*** DATA RECORDS Section Begins ***

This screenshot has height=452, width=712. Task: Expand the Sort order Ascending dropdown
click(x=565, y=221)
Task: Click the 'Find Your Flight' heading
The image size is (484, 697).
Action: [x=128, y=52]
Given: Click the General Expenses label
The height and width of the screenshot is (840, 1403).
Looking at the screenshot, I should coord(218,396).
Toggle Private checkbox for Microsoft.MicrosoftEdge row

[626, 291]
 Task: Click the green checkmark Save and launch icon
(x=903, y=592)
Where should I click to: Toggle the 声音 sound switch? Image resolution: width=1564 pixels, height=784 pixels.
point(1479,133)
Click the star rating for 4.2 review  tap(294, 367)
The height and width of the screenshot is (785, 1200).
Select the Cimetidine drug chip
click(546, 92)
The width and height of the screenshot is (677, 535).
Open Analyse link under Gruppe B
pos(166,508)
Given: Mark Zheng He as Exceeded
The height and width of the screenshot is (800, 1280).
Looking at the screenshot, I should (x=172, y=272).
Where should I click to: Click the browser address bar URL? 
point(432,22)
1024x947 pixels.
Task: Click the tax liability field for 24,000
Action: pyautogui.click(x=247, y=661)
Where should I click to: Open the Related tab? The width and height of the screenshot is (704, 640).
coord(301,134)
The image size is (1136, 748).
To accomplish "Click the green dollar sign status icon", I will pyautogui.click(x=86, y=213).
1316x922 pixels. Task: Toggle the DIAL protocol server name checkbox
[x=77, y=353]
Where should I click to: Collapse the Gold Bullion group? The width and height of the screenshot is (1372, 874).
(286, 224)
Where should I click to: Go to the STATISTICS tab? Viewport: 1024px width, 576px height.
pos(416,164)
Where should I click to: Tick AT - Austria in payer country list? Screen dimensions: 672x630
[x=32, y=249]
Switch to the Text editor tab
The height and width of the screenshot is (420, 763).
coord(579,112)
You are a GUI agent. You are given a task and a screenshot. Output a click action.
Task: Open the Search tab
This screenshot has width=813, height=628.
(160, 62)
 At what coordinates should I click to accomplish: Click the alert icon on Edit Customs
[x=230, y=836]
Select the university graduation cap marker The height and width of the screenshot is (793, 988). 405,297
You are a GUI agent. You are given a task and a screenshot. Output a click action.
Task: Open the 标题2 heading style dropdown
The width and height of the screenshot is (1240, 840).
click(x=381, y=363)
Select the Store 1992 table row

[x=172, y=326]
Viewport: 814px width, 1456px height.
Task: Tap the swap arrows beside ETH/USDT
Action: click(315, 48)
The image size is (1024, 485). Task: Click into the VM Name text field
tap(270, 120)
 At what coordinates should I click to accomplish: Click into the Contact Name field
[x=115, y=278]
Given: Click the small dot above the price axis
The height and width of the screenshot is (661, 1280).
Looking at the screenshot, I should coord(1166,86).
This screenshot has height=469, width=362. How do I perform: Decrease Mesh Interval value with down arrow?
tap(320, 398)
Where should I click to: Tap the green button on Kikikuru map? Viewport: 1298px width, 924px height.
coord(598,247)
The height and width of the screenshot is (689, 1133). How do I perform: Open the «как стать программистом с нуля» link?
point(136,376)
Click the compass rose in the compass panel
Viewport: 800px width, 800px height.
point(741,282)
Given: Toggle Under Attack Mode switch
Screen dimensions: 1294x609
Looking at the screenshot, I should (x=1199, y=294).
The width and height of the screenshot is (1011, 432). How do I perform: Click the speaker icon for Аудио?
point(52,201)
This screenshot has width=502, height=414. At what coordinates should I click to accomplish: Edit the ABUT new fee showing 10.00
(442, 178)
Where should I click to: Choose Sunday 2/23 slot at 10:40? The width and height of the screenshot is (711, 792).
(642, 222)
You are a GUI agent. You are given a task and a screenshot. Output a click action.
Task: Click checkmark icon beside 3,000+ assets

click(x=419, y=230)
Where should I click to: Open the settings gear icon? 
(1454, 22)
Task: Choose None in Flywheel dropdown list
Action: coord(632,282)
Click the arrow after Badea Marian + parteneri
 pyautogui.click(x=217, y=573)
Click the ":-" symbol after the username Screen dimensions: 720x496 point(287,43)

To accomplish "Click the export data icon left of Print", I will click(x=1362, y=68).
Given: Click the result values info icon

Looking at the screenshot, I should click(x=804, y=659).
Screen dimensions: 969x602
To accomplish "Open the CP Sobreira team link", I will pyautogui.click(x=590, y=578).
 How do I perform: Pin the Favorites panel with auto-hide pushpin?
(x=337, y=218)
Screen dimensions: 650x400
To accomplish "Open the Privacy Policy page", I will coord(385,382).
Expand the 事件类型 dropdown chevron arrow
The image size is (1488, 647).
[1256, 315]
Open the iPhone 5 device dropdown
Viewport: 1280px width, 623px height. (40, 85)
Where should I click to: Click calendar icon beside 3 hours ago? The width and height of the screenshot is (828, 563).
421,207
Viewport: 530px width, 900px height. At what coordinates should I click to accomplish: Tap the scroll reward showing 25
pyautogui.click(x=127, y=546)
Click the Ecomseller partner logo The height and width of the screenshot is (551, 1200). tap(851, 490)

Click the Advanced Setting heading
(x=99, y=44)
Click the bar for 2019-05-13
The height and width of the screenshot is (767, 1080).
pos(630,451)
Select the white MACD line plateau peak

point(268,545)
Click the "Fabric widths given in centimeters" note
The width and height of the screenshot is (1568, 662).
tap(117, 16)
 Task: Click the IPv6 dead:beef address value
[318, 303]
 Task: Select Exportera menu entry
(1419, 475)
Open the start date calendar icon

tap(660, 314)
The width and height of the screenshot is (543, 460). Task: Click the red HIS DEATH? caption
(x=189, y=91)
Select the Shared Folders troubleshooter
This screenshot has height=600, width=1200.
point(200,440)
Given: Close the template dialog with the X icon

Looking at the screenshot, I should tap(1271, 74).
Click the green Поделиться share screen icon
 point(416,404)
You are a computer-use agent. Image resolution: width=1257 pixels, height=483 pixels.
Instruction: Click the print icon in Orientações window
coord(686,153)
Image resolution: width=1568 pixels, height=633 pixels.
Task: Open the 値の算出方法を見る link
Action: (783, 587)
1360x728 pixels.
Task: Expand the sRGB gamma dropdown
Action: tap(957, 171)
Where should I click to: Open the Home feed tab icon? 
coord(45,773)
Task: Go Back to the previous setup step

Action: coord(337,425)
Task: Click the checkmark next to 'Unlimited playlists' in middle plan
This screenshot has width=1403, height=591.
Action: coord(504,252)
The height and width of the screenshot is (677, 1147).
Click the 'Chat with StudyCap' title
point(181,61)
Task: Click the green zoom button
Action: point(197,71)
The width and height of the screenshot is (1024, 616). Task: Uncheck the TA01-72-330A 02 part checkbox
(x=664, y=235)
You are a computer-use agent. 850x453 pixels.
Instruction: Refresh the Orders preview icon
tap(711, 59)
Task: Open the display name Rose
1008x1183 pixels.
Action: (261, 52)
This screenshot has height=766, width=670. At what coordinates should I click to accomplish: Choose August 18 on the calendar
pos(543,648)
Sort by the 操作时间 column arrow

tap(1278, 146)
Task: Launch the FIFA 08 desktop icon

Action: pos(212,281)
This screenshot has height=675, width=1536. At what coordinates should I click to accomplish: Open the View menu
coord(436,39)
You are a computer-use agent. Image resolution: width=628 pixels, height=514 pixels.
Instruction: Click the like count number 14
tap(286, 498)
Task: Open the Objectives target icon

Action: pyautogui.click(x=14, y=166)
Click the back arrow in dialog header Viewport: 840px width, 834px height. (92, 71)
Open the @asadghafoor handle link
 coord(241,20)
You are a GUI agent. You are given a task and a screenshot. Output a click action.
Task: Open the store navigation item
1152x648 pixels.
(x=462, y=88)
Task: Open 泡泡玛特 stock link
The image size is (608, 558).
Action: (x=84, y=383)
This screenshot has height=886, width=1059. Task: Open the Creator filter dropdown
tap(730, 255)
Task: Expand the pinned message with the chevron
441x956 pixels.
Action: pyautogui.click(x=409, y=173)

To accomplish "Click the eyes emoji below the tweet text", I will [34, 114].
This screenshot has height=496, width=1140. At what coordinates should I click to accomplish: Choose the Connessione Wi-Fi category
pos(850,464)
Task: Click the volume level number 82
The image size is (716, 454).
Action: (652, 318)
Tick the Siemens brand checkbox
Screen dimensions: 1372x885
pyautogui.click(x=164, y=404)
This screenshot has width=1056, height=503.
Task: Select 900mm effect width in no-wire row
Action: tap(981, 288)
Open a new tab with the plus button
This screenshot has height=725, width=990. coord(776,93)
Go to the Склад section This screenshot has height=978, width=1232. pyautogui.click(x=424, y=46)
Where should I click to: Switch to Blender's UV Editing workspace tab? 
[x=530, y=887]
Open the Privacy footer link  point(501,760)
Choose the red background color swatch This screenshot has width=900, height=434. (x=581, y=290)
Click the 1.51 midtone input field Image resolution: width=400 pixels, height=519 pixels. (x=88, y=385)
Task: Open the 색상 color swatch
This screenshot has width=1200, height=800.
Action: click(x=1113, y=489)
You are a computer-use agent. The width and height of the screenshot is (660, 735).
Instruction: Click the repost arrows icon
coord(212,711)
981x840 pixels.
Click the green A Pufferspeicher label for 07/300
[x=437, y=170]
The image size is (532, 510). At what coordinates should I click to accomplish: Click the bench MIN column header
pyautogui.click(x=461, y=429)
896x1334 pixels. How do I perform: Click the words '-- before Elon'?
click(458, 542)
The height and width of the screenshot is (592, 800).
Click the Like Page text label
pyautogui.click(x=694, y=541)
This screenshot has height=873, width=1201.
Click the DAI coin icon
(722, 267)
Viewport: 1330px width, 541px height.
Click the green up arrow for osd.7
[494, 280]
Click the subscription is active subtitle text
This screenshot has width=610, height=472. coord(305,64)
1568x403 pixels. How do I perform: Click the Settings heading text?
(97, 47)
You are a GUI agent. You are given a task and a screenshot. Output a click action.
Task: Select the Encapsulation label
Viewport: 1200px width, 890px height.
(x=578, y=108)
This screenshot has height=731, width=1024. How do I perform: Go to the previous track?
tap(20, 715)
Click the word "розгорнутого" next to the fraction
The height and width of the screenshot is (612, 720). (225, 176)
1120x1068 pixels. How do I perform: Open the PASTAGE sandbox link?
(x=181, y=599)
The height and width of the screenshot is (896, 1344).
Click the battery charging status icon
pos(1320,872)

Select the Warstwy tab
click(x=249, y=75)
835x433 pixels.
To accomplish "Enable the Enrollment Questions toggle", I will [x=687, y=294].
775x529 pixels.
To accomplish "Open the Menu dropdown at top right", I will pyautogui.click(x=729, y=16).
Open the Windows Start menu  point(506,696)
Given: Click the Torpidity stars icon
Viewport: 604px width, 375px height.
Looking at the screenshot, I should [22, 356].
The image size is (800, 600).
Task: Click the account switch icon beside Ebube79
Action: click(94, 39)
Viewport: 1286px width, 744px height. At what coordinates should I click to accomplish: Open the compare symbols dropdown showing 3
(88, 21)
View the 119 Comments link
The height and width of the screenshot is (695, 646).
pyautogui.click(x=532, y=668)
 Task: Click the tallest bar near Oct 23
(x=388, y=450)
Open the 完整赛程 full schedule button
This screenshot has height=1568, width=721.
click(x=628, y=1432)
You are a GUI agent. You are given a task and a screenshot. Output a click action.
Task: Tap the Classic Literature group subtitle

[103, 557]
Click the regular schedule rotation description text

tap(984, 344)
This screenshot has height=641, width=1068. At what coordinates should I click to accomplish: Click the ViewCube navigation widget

*** DATA RECORDS Section Ends ***

Using the listing above, show each line holding the string "computer".

You are a computer-use agent. Image resolution: width=1257 pixels, height=483 pixels.
You are a computer-use agent. 850x453 pixels.
You are a computer-use agent. Image resolution: width=628 pixels, height=514 pixels.
You are a computer-use agent. The width and height of the screenshot is (660, 735).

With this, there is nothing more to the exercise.